COVID-19: What you need to know for March 31

The latest coronavirus updates from across the province
By staff - Published on Mar 31, 2021



This article was last updated on Wednesday at 3:28 p.m.


  • Per today's government report, there are 2,333 new cases in Ontario, for a total of total of 349,903 since the pandemic began; 1,111 people are in hospital, 396 of them in intensive care, and 252 on ventilators. To date, 7,366 people have died.
  • According to data from the Ministry of Health and Long-Term Care, there are 43 outbreaks in long-term-care facilities, 10 confirmed active cases of positive residents, and 101 confirmed active cases of positive staff.

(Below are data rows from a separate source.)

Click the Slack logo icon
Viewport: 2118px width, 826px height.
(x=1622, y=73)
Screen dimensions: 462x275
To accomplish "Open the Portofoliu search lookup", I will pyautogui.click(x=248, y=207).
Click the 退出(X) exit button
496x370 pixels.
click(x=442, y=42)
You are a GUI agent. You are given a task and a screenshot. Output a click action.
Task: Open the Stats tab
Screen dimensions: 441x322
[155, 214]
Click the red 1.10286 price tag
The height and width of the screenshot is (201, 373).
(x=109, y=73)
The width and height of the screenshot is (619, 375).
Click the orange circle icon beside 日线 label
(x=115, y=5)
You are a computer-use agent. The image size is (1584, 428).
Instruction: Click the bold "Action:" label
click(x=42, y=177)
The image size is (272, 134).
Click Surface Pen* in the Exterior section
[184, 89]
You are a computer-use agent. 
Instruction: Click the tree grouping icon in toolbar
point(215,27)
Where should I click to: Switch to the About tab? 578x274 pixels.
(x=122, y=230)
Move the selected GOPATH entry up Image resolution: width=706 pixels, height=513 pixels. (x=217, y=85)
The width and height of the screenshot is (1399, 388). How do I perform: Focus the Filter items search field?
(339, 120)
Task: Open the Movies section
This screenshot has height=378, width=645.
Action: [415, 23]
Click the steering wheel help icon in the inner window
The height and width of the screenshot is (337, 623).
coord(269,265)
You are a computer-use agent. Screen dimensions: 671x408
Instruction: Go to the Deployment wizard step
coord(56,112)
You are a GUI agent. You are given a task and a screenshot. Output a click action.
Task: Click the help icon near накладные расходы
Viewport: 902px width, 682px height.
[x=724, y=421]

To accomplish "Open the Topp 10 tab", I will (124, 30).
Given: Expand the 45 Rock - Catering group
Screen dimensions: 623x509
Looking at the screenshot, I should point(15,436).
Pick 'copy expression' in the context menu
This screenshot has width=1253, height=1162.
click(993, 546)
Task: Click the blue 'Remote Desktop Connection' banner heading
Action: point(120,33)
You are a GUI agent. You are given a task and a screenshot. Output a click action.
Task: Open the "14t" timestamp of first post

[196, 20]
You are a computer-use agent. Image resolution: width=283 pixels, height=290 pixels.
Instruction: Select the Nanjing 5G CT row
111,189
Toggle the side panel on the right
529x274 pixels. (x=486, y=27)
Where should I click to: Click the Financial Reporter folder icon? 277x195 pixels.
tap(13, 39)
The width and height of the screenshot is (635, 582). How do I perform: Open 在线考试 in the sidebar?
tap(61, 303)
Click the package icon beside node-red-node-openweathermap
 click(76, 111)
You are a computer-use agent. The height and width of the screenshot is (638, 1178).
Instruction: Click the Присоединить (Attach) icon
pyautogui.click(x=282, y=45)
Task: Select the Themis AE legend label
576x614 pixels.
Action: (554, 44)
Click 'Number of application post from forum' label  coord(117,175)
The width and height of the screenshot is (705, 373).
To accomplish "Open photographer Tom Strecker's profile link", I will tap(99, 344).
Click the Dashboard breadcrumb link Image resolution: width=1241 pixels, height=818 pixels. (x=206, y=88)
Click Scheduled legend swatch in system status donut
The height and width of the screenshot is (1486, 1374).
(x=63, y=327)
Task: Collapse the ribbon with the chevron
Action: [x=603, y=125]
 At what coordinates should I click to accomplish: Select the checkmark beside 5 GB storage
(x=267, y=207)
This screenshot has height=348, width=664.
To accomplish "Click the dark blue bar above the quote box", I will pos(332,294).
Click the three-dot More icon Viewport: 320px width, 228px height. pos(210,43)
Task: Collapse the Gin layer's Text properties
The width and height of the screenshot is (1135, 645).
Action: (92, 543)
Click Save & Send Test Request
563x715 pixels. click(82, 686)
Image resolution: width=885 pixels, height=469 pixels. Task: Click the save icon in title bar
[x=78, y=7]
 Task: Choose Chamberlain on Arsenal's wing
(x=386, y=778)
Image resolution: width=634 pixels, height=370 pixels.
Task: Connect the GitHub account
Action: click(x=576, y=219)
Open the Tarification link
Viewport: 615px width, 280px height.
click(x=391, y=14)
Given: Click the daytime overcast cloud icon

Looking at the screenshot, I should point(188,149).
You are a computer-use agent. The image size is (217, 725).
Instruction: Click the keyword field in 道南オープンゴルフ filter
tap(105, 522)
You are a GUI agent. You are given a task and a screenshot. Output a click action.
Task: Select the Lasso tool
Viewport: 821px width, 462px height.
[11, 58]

To date, there have been 3,753 confirmed resident deaths and 11 confirmed staff deaths.
  • As of March 31, in publicly funded schools in Ontario, there are 282 new school-related student cases (for a total of 9,749) 50 new staff cases (for a total of 2,147) and no new unspecified cases for a total of 1,164; 1,199 schools are reporting at least one case and 63 schools have been closed.
  • Per the government's report on Ontario’s vaccination program, as of 8 p.m. yesterday, Ontario has administered 89,873 new doses of COVID-19 vaccines, for a total of 2,192,253 since December 2020. 1,560,614 people have received only one dose, and 315,820 people have received both doses.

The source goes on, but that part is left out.